Морган привез ее в Тауэр не ради того, чтобы полюбоваться оружием или сокровищами британской короны, егo привлек зверинец, где можно было наблюдать, как мечется в клетке из угла в угол белый медведь, прыгают с ветки на ветку неугомонные мартышки, и посмотреть в упор на величественного льва. Лев, казалось бы, способен загипнотизировать любого пристальным взглядом немигающих желтых глаз; но потом он вдруг широко зевнул, вся магия пропала. Морган впервые видел всех этих экзотических животных, радовался, как малый ребенок, и го восторг передавался окружающим. Сабрина почти не обращала внимания на зверей и смотрела только на мужа, лицу которого блуждала столь редкая для него простодушная улыбка.
Тем временем Морган нашел общий язык с енотом и принялся скармливать ему с ладони орешки. Наблюдавшая за этой сценой Сабрина внезапно ощутила, как по шее ее пробежал холодок, словно за ней подглядывал некто, желавший ей зла. Она быстро огляделась. Возле ворот мирно подремывал страж в яркой форме, неподалеку топтались, обмениваясь застенчивыми взглядами, Энид и Рэналд; в тени под арками никого не было видно.
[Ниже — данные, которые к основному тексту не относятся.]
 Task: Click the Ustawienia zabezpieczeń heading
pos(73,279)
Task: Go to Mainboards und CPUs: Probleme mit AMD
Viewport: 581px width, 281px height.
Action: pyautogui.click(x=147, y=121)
Сабрина постаралась стряхнуть с себя неприятное ощущение. Видно, она слишком давно не была на людях и у нее разыгралась фантазия. Или кто-то из многочисленных зевак пялился на королевскую особу иностранного происхождения.
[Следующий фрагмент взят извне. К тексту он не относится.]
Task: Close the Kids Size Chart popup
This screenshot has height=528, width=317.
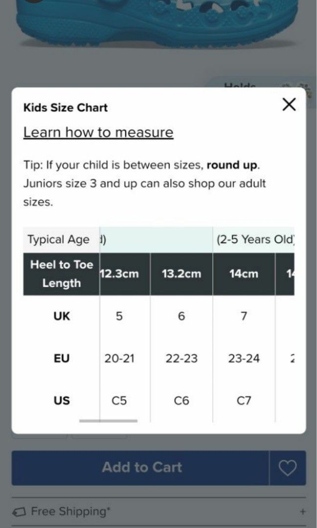Action: point(289,105)
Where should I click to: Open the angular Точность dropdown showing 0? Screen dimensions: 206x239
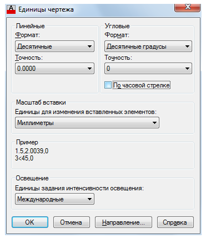pos(148,69)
Кто-то робко потянул за край пледа, и Сабрина обнаружила рядом с коляской крохотную обезьянку, а потом так завозилась с ней, что не заметила, как за ее спиной Морган подал знак Рэналду.
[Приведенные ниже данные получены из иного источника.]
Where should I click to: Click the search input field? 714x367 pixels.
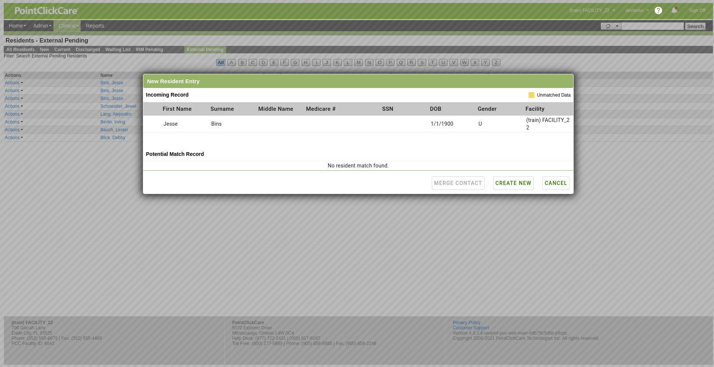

Игнорируя протесты Энид, Рэналд сграбастал ее одной рукой, другой подхватил скучающего стража и потащил обоих в дальнюю часть дворика. Недовольная столь бесцеремонным обращением, Энид хотела было отчитать своего кавалера, но быстро притихла, когда охранник пустился в длинный рассказ о каком-то злосчастном виконте, вплотную приблизившемся к клетке со львом.
— Неужели сразу отхватил два пальца? — взвизгнула Энид. — А что потом? Лев выплюнул пальцы или проглотил?
Морган подождал, пока они скроются из виду, и припал на одно колено перед инвалидной коляской.
Сабрина задрожала всем телом, ощутив, как под юбку заползает пара мускулистых рук.
— Что ты делаешь? — возмутилась она.
— Твои ноги оставались неподвижными вот уже несколько месяцев, — спокойно пояснил Морган. — Их надо растереть, чтобы восстановить кровообращение.
И сразу принялся за дело, массируя ноги сильными чуткими пальцами. Надо сказать, результат не заставил себя ждать. Бешено заколотилось сердце, кровь заструилась по жилам огненным потоком, стало жарко, но ноги остались бесчувственными.
— Зря тратишь время, — резко бросила Сабрина. — Я не могу ходить.
— Ты просто боишься ходить, — возразил Морган, вскидывая голову, чтобы посмотреть в глаза больной. — Или боишься упасть.
Глядя в зеленые глаза, Сабрина поняла, что уже падает. Он смотрел на нее не с жалостью, как на калеку, а как равный на равную, подстегивал взглядом и как бы убеждал, что еще не все потеряно и все хорошее впереди. Такого человека нельзя было ненавидеть.
Мягкие подушечки его сильных пальцев прошлись по внутренней стороне икры, добрались до колена, поднялись к подвязке, чуть тронули голую кожу, опустились и вновь принялись массировать икры, да так жестко, что Сабрина невольно ойкнула.